The lack of methodologic consensus on how to investigate environmental inequity makes these studies difficult to compare.11,12 Bowen11 recently reviewed the empirical research on environmental justice and concluded that published studies fail to consider important methodological issues about choice of geographic units, analytical methods, and exposure estimates and therefore produce results that are mostly unreliable and impossible to generalize.

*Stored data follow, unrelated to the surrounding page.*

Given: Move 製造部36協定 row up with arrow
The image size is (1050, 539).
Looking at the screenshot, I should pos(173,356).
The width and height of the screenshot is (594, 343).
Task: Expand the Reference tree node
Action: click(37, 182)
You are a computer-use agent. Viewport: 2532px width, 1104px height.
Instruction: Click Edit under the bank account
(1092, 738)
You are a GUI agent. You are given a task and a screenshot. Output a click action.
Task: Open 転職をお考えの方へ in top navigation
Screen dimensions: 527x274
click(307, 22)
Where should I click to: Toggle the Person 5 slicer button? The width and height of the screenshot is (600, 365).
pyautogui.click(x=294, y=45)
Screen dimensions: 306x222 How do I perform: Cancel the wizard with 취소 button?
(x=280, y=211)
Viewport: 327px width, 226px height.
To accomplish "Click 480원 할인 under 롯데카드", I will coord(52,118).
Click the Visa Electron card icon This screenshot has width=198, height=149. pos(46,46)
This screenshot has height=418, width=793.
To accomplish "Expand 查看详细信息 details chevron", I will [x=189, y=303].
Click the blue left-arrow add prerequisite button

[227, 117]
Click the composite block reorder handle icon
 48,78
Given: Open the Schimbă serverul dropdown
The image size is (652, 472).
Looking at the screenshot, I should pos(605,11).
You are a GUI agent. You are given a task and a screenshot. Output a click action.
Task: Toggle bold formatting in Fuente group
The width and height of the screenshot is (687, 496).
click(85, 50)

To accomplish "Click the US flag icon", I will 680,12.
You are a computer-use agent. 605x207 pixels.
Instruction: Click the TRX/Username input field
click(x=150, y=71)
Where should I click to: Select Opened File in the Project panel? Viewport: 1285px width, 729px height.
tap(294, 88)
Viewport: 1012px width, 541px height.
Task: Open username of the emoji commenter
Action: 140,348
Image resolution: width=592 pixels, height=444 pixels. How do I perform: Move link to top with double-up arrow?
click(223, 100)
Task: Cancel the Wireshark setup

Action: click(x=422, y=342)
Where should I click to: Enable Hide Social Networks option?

Another problem inherent in ecologic studies is spatial autocorrelation, which expresses the nonindependence of geographic observations.12 With very rare exceptions,13,14 studies of environmental equity do not consider this phenomenon, although it is essential to avoid violating the hypotheses that underlie the application of statistical models, and may thus lead to erroneous conclusions about associations.
In this study, conducted in the Strasbourg metropolitan area (Alsace region in northeastern France), we investigated the associations between exposure to nitrogen dioxide (NO2 ) and SES in residential neighborhoods. To assess the effect of spatial autocorrelation on these associations, we successively applied 2 types of regression models—one that takes this autocorrelation into account and another that does not. NO2 was selected for this study because it is known to be a good tracer of urban air pollution generated by traffic and because its spatial heterogeneity is greater than that of other air pollutants.15 It is also a pollution indicator for which exposure varies substantially among socioeconomic groups16–19 and for which short- and long-term associations with several respiratory and cardiovascular health outcomes have been reported.20–22 Although this work does not directly explore the relationship among health, SES, and environmental exposure, its epidemiologic perspective allows discussion of the extent to which bias in the measurement of associations may be due to failure to consider spatial autocorrelation. For this purpose, we used data from an ecologic epidemiologic study investigating the relationship between myocardial infarction and short-term exposure to air pollution, while taking into account SES, measured on a small-area scale in the Strasbourg metropolitan area.23
METHODS
Study Area and Spatial Scale
The Strasbourg metropolitan area is an urban area of 28 municipalities (316 km2 ) with a population of about 450,000 inhabitants. The spatial scale used is the French census block, a submunicipal division designed by the French Census Bureau. It corresponds to a residential neighborhood with an average of 2000 inhabitants and is the smallest geographic unit in France for which socioeconomic and demographic information is available from the national census. The division of neighborhoods into census blocks takes into account the physical obstacles that may break up urban landscapes (important traffic arteries, bodies of water, green spaces, etc.) and aims to maximize their homogeneity in population size, socioeconomic characteristics, and land use and zoning. French census block is, in terms of population size, intermediate between US census tracts (about 4000 inhabitants) and US census block groups (about 1000 inhabitants). According to Krieger et al,24 this may be the most relevant spatial scale for measuring socioeconomic inequalities and assessing socioeconomic gradients in health or environment exposure.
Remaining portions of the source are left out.